Matter removed from current law appears [in brackets and struckthrough.]
Matter which is either (a) all new or (b) repealed and reenacted appears in regular type.
17-0624
10/03
STATE OF NEW HAMPSHIRE
In the Year of Our Lord Two Thousand Seventeen
Be it Enacted by the Senate and House of Representatives in General Court convened:
1 Interest and Dividends Tax; Exemptions Increased; Capital Gains. Amend RSA 77:3, I to read as follows:
I. Taxable income is that interest, dividend, and capital gain income, as defined in RSA 77:4, received [from interest and dividends] during the tax year prior to the assessment date by:
(a) Individuals who are inhabitants or residents of this state for any part of the taxable year whose [gross] interest [and], dividend income [from all sources], and capital gain income, as defined in RSA 77:4, including income from a qualified investment company pursuant to RSA 77:4, V, exceeds [$2,400] $7,500 during that taxable period.

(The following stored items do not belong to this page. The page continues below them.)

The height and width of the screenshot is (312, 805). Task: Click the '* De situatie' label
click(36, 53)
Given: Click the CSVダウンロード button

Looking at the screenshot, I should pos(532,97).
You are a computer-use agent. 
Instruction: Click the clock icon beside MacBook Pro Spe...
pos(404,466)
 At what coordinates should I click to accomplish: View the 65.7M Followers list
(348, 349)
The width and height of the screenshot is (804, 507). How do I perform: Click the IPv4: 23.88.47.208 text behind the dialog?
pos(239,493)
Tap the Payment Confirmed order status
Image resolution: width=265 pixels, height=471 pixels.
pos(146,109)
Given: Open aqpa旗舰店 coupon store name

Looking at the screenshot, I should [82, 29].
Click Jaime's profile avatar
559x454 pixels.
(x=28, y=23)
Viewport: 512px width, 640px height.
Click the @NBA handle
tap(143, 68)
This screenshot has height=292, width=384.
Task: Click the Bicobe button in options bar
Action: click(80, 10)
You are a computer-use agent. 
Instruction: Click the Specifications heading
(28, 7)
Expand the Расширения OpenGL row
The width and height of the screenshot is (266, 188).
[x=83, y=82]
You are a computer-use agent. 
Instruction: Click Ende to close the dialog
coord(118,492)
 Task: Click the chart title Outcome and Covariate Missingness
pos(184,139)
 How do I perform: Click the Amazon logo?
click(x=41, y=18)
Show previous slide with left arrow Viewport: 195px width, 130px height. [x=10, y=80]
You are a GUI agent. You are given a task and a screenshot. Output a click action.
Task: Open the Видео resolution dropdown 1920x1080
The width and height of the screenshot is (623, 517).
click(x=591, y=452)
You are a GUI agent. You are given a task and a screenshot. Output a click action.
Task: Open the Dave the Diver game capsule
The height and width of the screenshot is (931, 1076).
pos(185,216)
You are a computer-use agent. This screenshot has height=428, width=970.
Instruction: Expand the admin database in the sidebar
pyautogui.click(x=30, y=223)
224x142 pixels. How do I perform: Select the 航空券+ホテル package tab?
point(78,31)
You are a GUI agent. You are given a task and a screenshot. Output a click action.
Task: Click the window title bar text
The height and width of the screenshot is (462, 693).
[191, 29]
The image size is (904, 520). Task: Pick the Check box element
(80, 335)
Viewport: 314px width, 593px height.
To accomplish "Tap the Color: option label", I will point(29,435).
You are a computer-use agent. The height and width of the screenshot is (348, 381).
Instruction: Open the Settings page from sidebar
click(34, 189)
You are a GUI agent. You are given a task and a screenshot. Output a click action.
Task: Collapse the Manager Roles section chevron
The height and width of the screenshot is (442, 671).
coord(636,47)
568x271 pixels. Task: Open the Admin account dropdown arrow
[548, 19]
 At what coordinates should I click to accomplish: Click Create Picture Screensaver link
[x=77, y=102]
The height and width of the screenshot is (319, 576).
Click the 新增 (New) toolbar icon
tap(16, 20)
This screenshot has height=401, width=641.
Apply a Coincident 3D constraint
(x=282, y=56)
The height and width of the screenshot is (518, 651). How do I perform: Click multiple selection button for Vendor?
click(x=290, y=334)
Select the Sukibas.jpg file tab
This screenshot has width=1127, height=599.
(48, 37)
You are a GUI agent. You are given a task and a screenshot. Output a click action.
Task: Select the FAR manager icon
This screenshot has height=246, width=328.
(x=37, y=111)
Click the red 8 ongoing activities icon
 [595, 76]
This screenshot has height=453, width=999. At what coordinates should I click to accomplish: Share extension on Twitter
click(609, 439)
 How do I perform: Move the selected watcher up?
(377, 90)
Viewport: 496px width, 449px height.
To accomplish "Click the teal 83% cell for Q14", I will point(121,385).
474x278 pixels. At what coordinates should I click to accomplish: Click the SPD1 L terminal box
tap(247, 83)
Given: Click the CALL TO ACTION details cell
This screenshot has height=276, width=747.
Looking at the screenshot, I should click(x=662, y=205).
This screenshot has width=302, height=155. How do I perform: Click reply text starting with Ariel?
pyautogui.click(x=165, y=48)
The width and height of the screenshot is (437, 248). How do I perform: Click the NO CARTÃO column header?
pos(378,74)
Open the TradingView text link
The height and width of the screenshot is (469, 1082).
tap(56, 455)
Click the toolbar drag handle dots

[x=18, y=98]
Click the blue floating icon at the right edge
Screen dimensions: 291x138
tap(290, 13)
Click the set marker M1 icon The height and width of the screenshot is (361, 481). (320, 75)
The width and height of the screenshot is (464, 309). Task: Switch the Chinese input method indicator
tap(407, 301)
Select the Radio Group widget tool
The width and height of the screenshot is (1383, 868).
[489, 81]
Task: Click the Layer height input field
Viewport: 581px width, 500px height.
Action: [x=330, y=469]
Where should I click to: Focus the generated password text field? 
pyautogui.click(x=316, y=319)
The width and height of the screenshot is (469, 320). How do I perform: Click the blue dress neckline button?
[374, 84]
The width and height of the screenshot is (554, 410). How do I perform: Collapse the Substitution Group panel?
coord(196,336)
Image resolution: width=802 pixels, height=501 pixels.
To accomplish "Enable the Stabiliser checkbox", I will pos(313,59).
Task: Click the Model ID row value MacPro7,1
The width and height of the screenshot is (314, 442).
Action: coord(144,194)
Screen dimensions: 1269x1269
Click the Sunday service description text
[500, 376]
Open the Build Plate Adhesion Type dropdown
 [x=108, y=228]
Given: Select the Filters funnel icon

(b) Partnerships, limited liability companies, and associations, the beneficial interest in which is not represented by transferable shares, whose [gross] interest [and], dividend, [income from all sources] and capital gain income, as defined in RSA 77:4, exceeds [$2,400] $7,500 during the taxable year, but not including a qualified investment company as defined in RSA 77-A:1, XXI, or a trust comprising a part of an employee benefit plan, as defined in the Employee Retirement Income Security Act of 1974, section 3.
(c) Executors deriving their appointment from a court of this state whose [gross] interest [and], dividend, [income from all sources] and capital gain income, as defined in RSA 77:4, exceeds [$2,400] $7,500 during the taxable year.
2 Taxation of Incomes; What Taxable. Amend RSA 77:4, IV and V to read as follows:
IV. [Dividends, other than that portion of a dividend declared by corporations to be a return of capital and considered by the federal internal revenue service to be such, the exemption of which is permitted by RSA 77:7.] The capital gain reported on the taxpayer’s federal income tax return which shall be the amount, if any, that is equal to the positive sum of the net short-term capital gain or loss and the net long-term capital gain or loss reported on that return.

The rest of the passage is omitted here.